Rows from a screen grounding dataset
## begin

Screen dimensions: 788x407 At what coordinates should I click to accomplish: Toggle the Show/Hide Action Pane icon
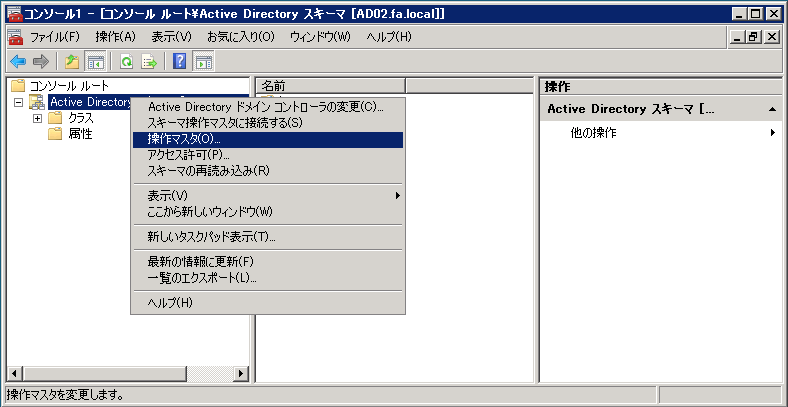pyautogui.click(x=203, y=61)
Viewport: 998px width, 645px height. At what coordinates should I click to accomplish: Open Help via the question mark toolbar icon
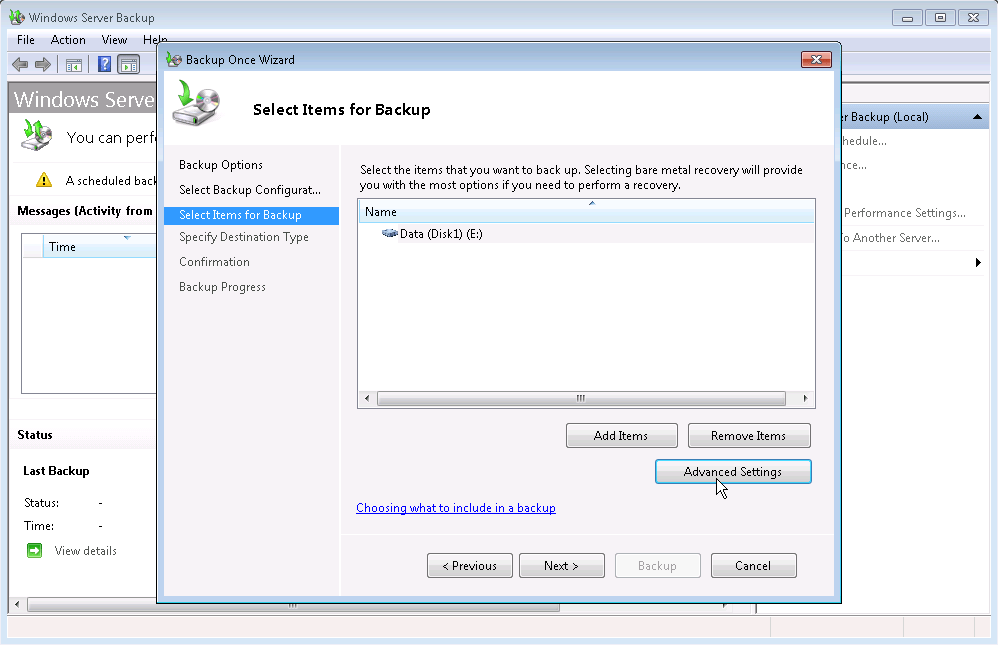103,64
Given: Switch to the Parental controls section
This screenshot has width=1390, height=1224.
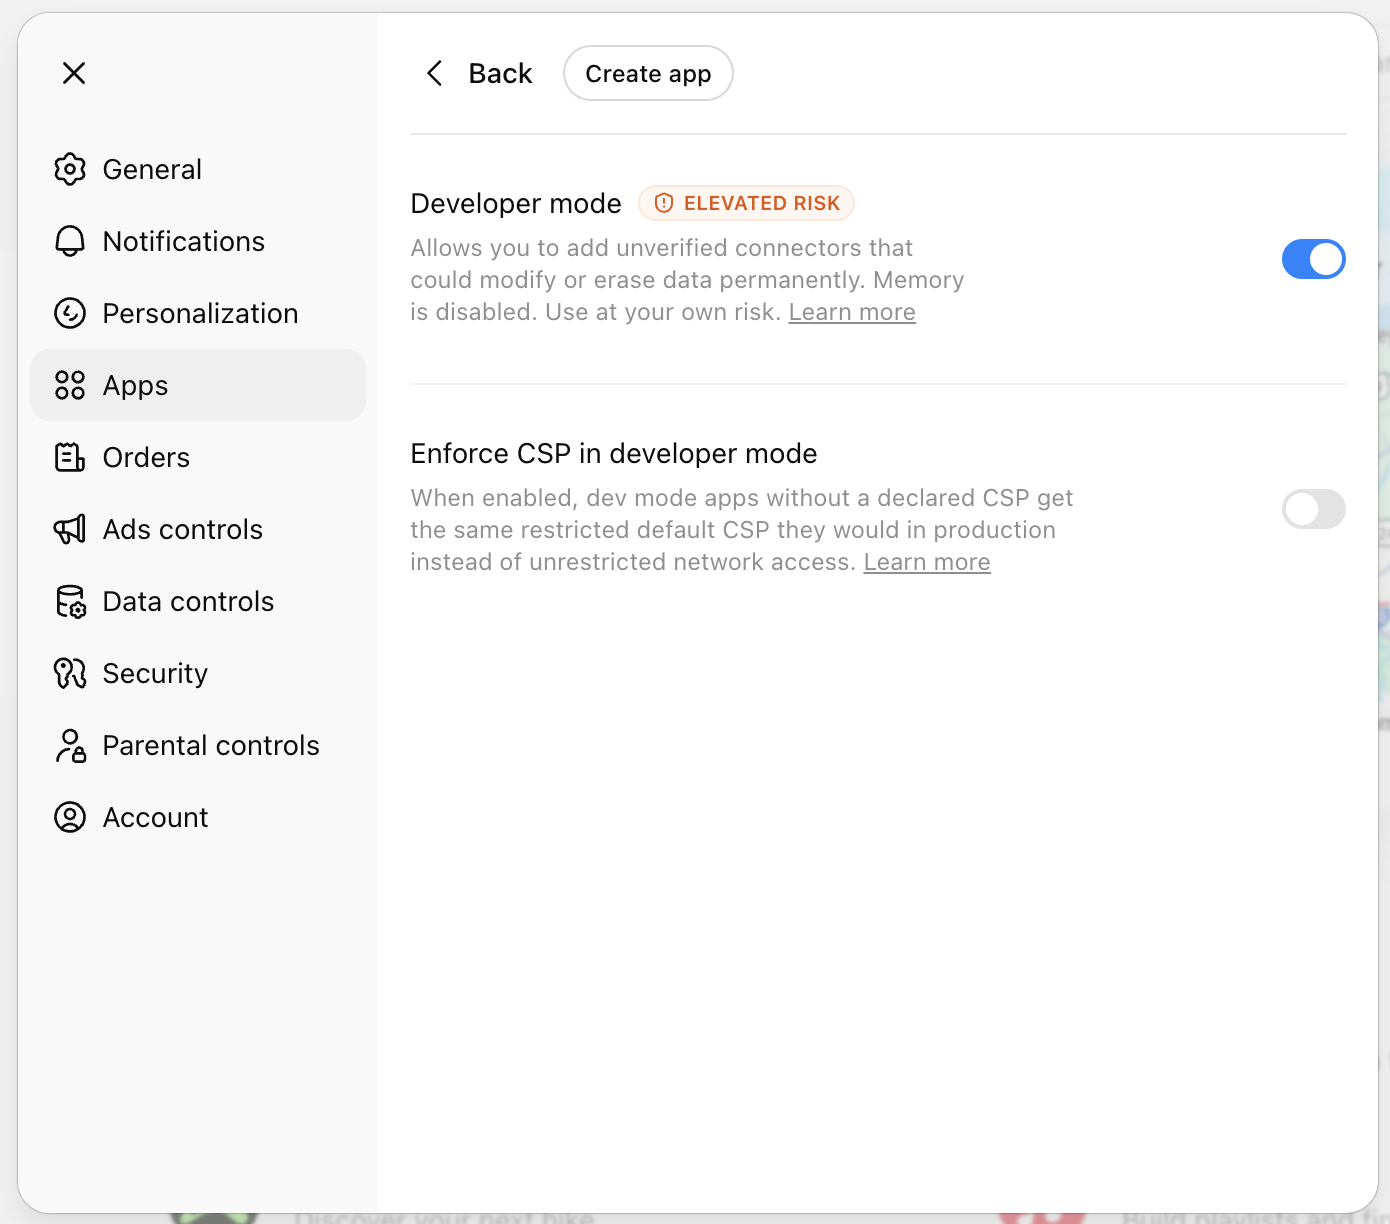Looking at the screenshot, I should point(210,745).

## end

* Job
Show each line of the records above that contains the word "coordinates". Case counts.

* Solution to the problem
Screen dimensions: 788x407 At what coordinates should I click to accomplish: Toggle the Show/Hide Action Pane icon
Viewport: 998px width, 645px height. At what coordinates should I click to accomplish: Open Help via the question mark toolbar icon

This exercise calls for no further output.